■ Exercise data:
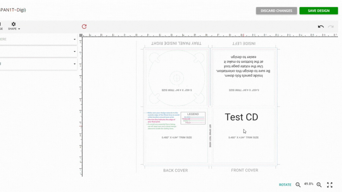Screen dimensions: 342x192
Task: Click the disc tray outline on canvas
Action: click(x=176, y=78)
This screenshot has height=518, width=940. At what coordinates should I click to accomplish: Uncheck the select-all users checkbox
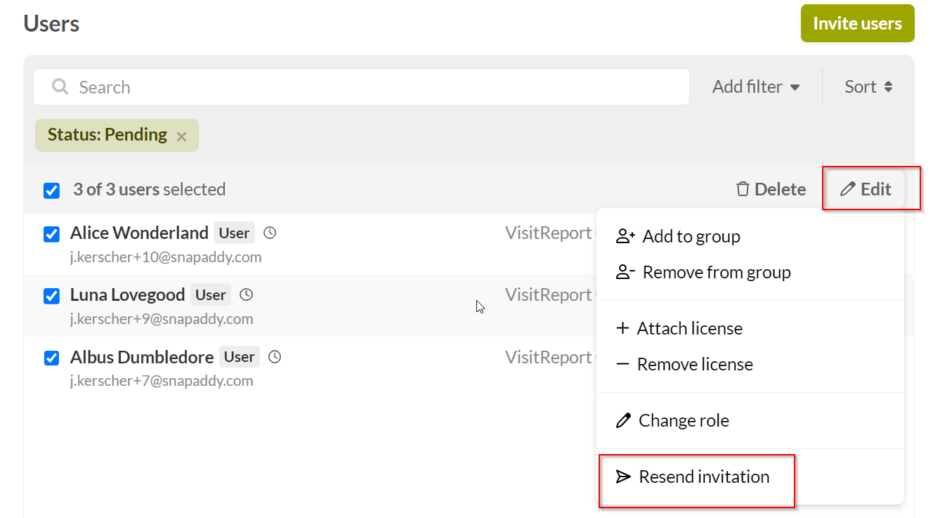click(x=51, y=189)
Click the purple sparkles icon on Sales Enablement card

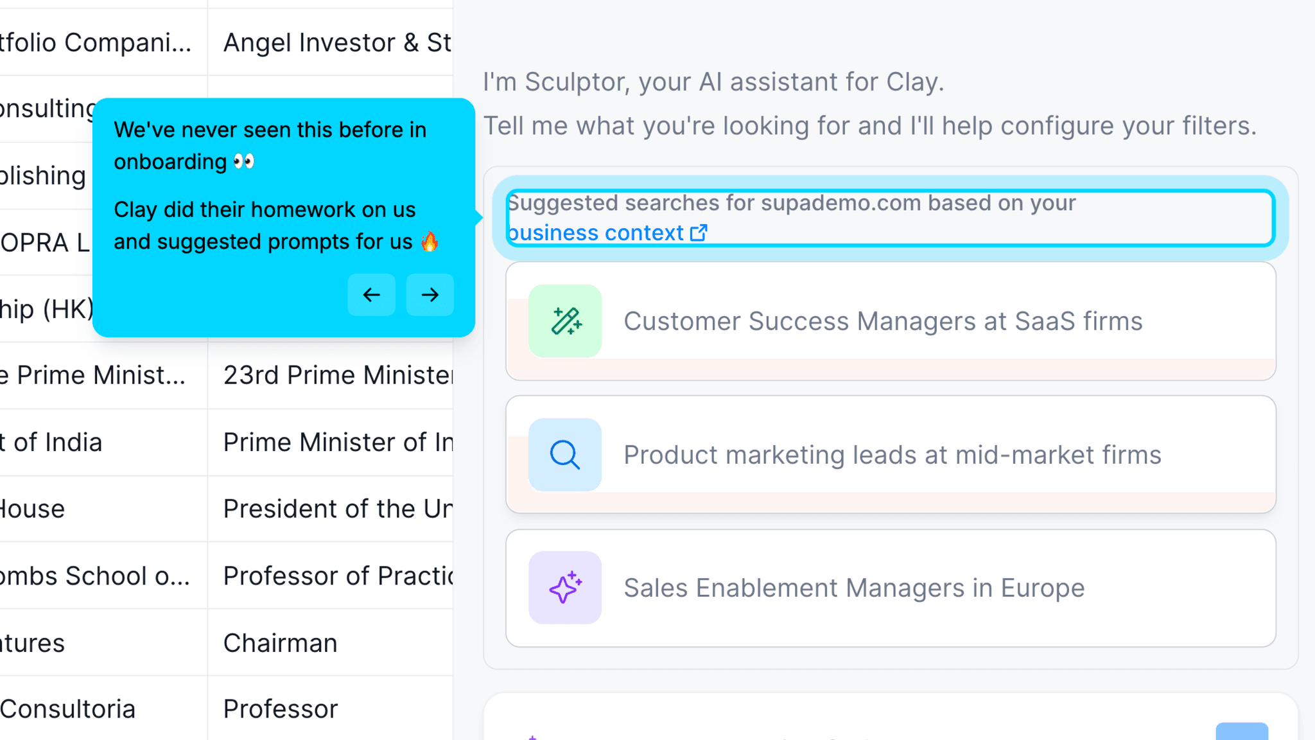tap(564, 587)
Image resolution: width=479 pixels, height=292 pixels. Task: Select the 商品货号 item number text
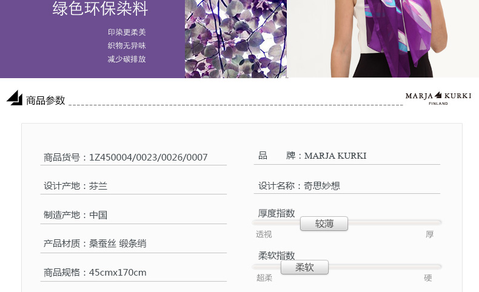(126, 158)
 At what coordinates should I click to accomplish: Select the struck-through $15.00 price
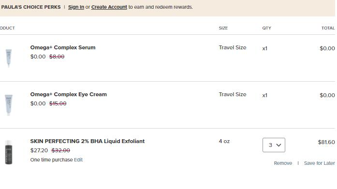coord(58,103)
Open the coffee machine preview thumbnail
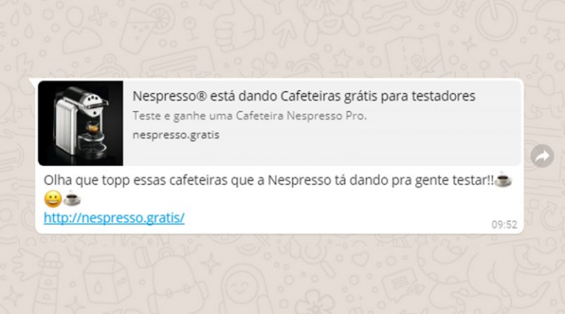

■ Exercise prompt: Your reply should hold exactly the lines from the line containing "At what coordinates should I click to accomplish: Select" through the final line of the listing, and none of the pictures.

■ Written response:
 At what coordinates should I click to accomplish: Select the struck-through $15.00 price
coord(58,103)
Open the coffee machine preview thumbnail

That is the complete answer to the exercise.